Kemudian pintu dibanting dengan sangat keras oleh penguasa Paranggelung itu. Tanpa bicara ia tinggalkan kediaman Anggraini.

Dalam hitungan menit, beberapa prajurit menangkap Palgunadi dan memasukkannya dalam sel. Sementara itu, Anggraini digiring ke hadapan raja.

“Kamu mencintai Palgunadi, Anggraini?” tanya Raja Paranggelung.

Anggraini menundukkan kepala. Matanya menghitung ubin yang ia injak. Sikap yang demikian itu sudah cukup bagi Raja Paranggelung untuk memutuskan nasib Anggraini. Kemudian ia bergegas menuju sel tempat Palgunadi dipenjara. Ia mesti menemuinya di sana, sebab jika Palgunadi dibawa keluar sel ia kuatir Palgunadi akan melarikan diri.

“Ini pembicaraan antar kedua lelaki, bukan antara raja dan kawula. Kamu mencintai Anggraini, Palgunadi?” tanya Raja Paranggelung.
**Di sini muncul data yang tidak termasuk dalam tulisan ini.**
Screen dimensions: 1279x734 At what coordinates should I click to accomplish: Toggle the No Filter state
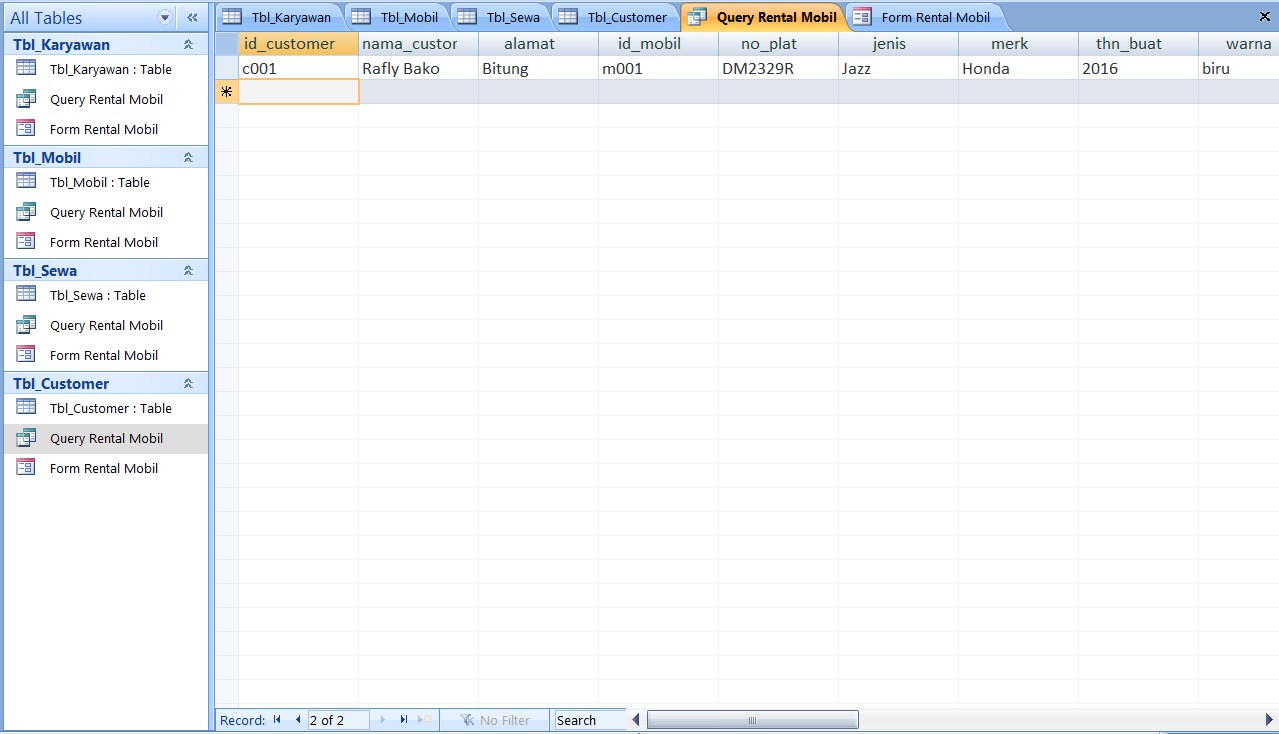click(494, 719)
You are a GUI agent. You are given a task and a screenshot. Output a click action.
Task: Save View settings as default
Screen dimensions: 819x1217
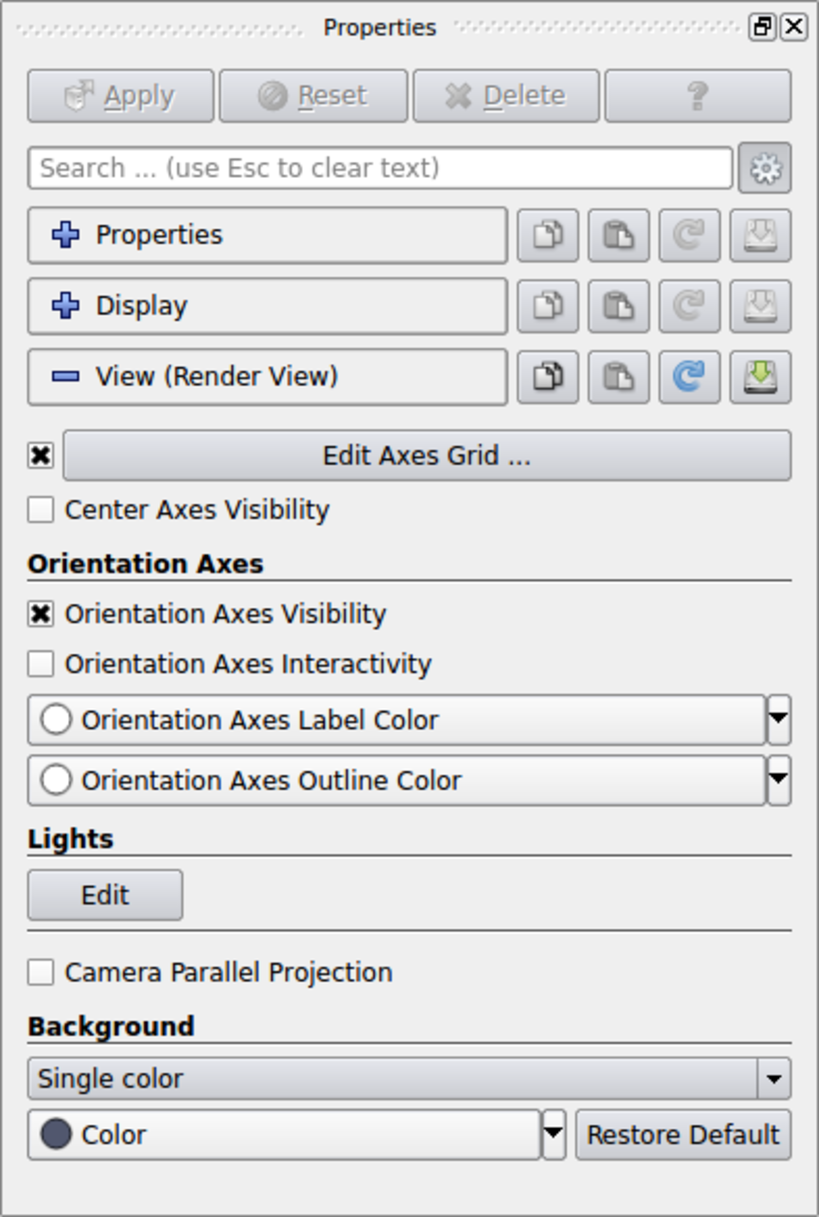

“Ya. Sangat mencintainya. Tak apa jika cinta kami tidak bisa bersatu,” jawab Palgunadi.

“Bukankah cinta mesti diperjuangkan?” tanya Raja Paranggelung lagi.

“Karena ia milik Raja Paranggelung,” jawab Palgunadi singkat.
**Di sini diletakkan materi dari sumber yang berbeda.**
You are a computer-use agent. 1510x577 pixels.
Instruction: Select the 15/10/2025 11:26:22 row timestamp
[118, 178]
“Kalau Anggraini milik Raja Paranggelung, kenapa kamu berniat mencurinya?” desak Raja Paranggelung.

Palgunadi diam, tak bisa menjawab. Kisah cinta yang sulit.

***

Gosip perselingkuhan antara calon permaisuri dengan salah satu panglima terbaik Paranggelung cepat menyebar di kalangan istana. Mendengar kasak-kusuk tersebut, Raja Paranggelung ngelu kepalanya. Raja yang telah berusia sepuh itu tak habis mengerti dengan sikap Anggraini. Sebagai calon permaisuri mestinya ia bersikap hati-hati dalam bergaul untuk menjaga martabat raja yang tidak bisa dilepaskan dengan martabat kerajaan.

Maka, Raja Paranggelung menitahkan hakim agung kerajaan untuk melaksanakan sidang terbuka untuk mengadili Palgunadi dan Anggraini dengan dakwaan mencemarkan nama baik martabat Kerajaan Paranggelung.

Tak main-main, sidang dilakukan terbuka di alun-alun kota kerajaan agar seluruh rakyat Paranggelung menyaksikan persidangan tersebut. Raja Paranggelung ingin permasalahan tersebut cepat diselesaikan sehingga ia dapat berkonsentrasi membangun kerajaan.

“Apa keputusan paduka tidak dapat diubah?” tanya penasihat raja.

Nggak bisa, paman. Sidang tetap akan aku lakukan secara terbuka!” ujar Raja Paranggelung.

***

Alun-alun penuh sesak oleh kerumunan rakyat. Palgunadi yang menjadi pesakitan tangannya terborgol dan dijaga oleh dua prajurit. Hakim agung kerajaan pun membuka sidang. Baru dua tiga kalimat meluncur dari mulut hakim agung, terlihat sebuah anak panah melesat dan menancap di kaki kursi tahta Raja Paranggelung.

“Kalian telah terkepung. Wahai Raja Paranggelung, menyerahlah atau aku akan membantai seluruh rakyat yang tidak bersalah yang berada di alun-alun ini!”